Don't bother comparing with Exult, it has known issues regarding sysex or whatever when played with a real mt32. Compared to playing the original u7 intro through dosbox it is obvious 😉
I'm using only CM-32L roms nowadays and works wonderfully with the latest MUNT.
I'm almost at the brink of selling off my last LAPC-I because of how good the MUNT emulation has evolved to be. 😁
wrote:I'm using only CM-32L roms nowadays and works wonderfully with the latest MUNT.
I'm almost at the brink of selling off my last LAPC-I because of how good the MUNT emulation has evolved to be. 😁
I wish it was a CM-32L that you were selling.
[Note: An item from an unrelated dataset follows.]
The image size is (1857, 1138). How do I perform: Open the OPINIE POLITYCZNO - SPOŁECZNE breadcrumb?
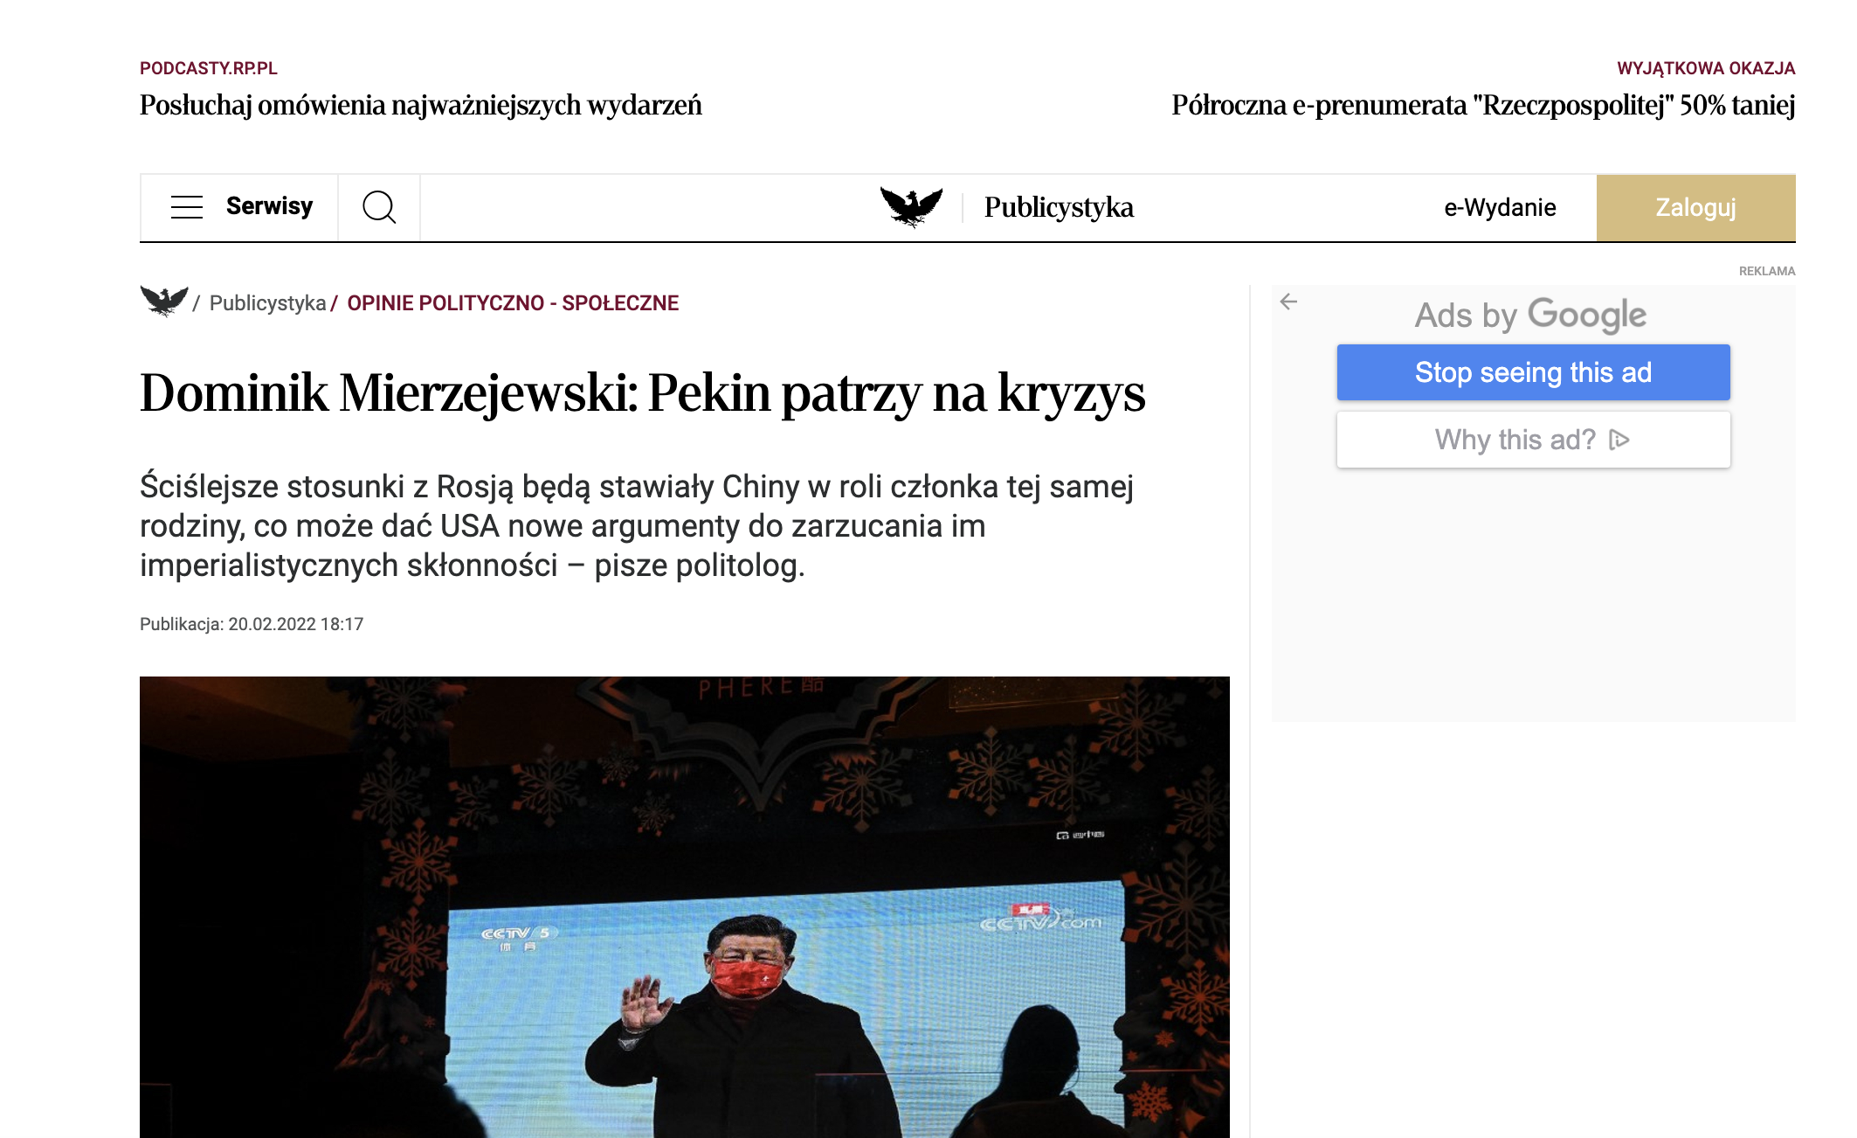coord(513,303)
I can't find those anywhere these days.
I have an MT-32 connected to my desktop, but I use MUNT on my laptop.
wrote:wrote:I'm using only CM-32L roms nowadays and works wonderfully with the latest MUNT.
I'm almost at the brink of selling off my last LAPC-I because of how good the MUNT emulation has evolved to be. 😁
I wish it was a CM-32L that you were selling. I can't find those anywhere these days.
I have an MT-32 connected to my desktop, but I use MUNT on my laptop.
I looked into selling some of my units, but overseas postage makes it unreasonable. We are talking over $100 just for the shipping 😒
So I keep them for retirement 😁
I've been noticing a quirk in the MUNT version 1.2.1 and up until now, wherever "IceRain" is played, it has an obnoxious pop preceding it. Sample:
I'll also try to get hold of an older MUNT, and test out from when exactly this behaviour started.
http://sourceforge.net/projects/munt/files/munt/ official releases there
I know where the binaries are, but thanks.